═══ Text provided ═══

August 12, 2008 · 1 Comment

It’s been a total nightmare lately. Here’s the latest… and maybe you experienced travellers have ideas on how to get through this mess?
 
Somewhere between England and Hamburg I got robbed (again), and my passport, wallet, bank cards, drivers license, etc. are all gone. The police in Hamburg were very helpful and managed to get me back on my feet. I spent most of the night with them trying to track down the bus I was on, finding the specific driver, making reports, and figuring out how to get my passport back. After a series of harry border crossings sans identity, I made it to the (nearest) embassy in Amsterdam and am currently staying with my voice teacher in Gouda. I tried to get back to Munich in order to go to the consulate there, but the railway wasn’t accommodating to the alternative forms of identity documentation that I have in the meantime (e.g. airline boarding passes, Eurail pass, police report).

═══ Listed entries ═══

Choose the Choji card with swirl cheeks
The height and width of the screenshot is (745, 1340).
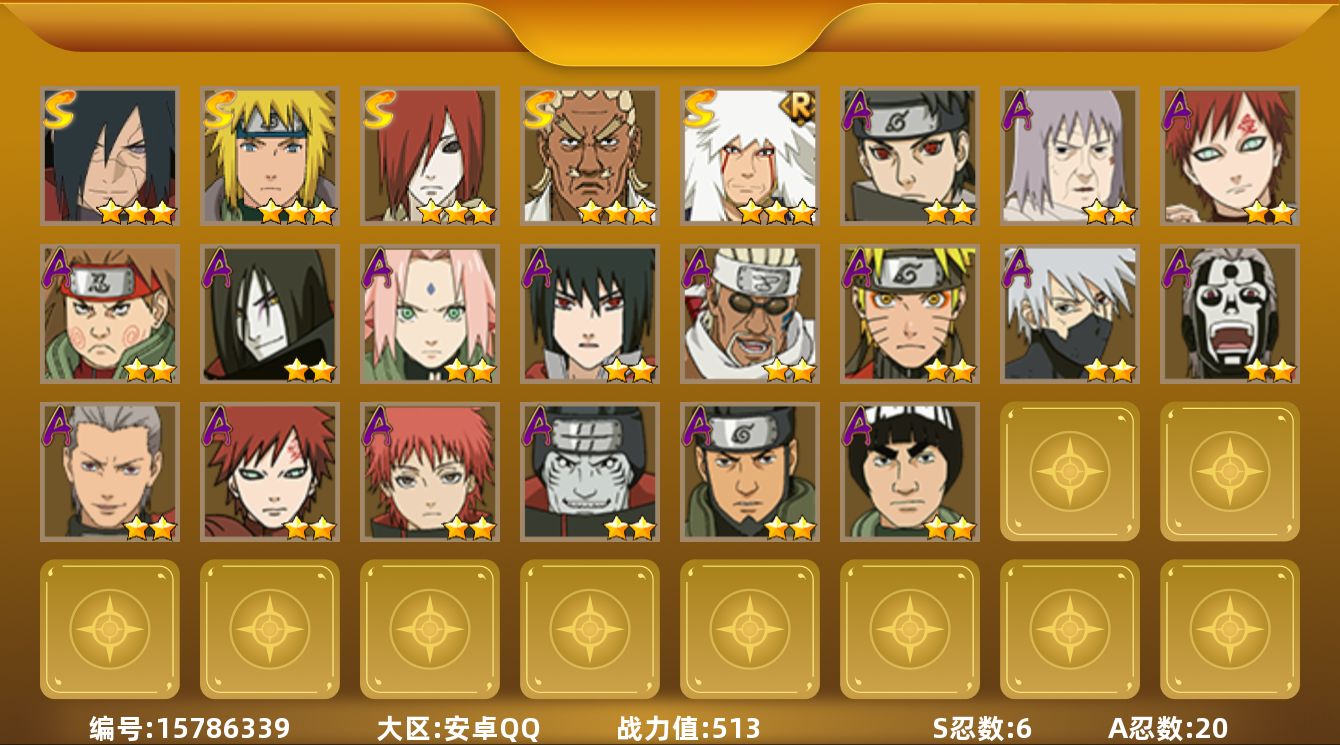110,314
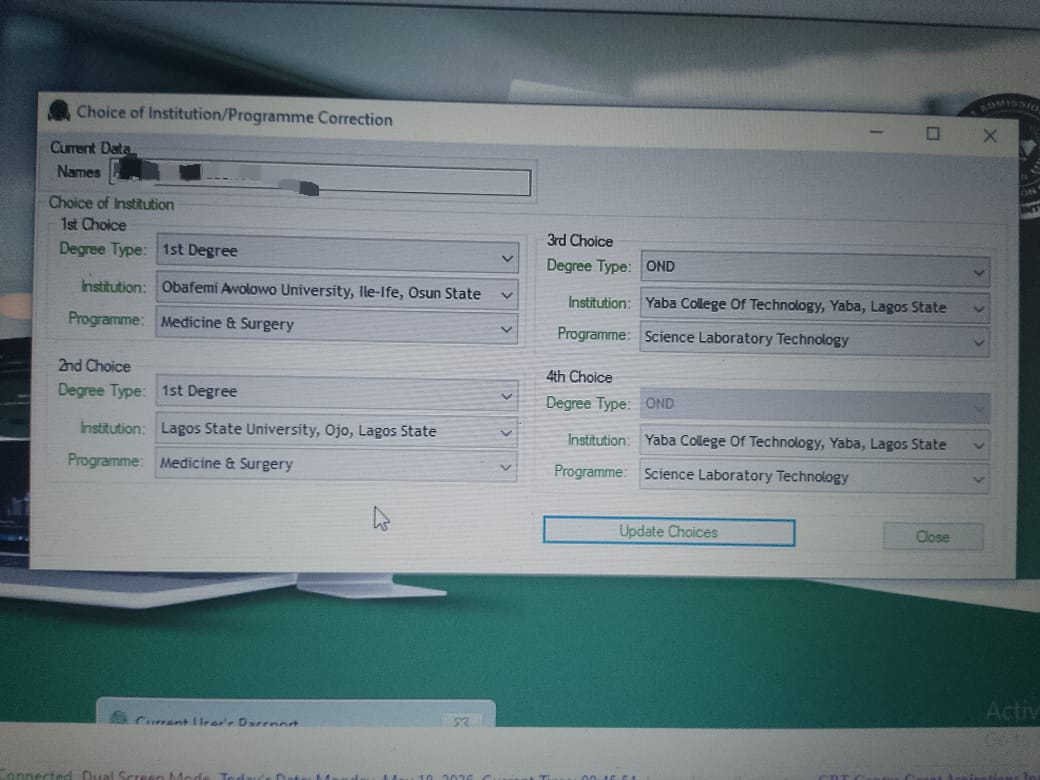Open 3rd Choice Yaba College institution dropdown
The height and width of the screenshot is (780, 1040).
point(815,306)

═══

▶ _Task list_
A. In the travel post, why was the writer unable to get back to Munich to visit the consulate? Answer in one to three sentences.
B. Rewrite the travel post from "August 12, 2008" to "through this mess?", swapping "nightmare" for "ordeal".
C. Continue the travel post about being robbed on the way to Hamburg, picking up after its final sentence.

▶ _Results for each task_
A. The railway would not accept the alternative identity documents the writer had in the meantime. These were airline boarding passes, a Eurail pass and a police report.

B.
August 12, 2008 · 1 Comment

It’s been a total ordeal lately. Here’s the latest… and maybe you experienced travellers have ideas on how to get through this mess?

C.
My fingers are crossed that an emergency passport will come through tomorrow afternoon, as the consulate has promised. That being said, they can’t guarantee that it’ll come through tomorrow, and the most likely train possibility puts me to arrive in Munich on Thursday morning. The consulate knows that I have to fly back to America on Friday. They’ve assured me a passport will come through in enough time to get me to my flight, but they haven’t been open to hearing about the train timetables. I’m not sure they’re even referring to a specific timetable at all. Other than that, I’ve got nothing definite… except a recent history of awkward border/security checkpoints. Remember that ”concealled” butter knife?
 
Other details… the keys to the apartment got stolen as well. When I get back to Munich, I’m not going to have a way to get into my apartment to pack, shower, and collapse because I don’t have my keys. My phone charger also got stolen, hence my phone has been dead for a while now. No way into the apt. No access to cash for a pay phone. No access to wire transfers because I don’t have a photo ID. Four euros to my name for food for the next two days. And, even if I do make it back to Munich without a photo ID, I have no landlord phone number, because, yes, it is also locked in my apartment and in my dead phone. 

I may be a real person tomorrow again at 14:30. Maybe.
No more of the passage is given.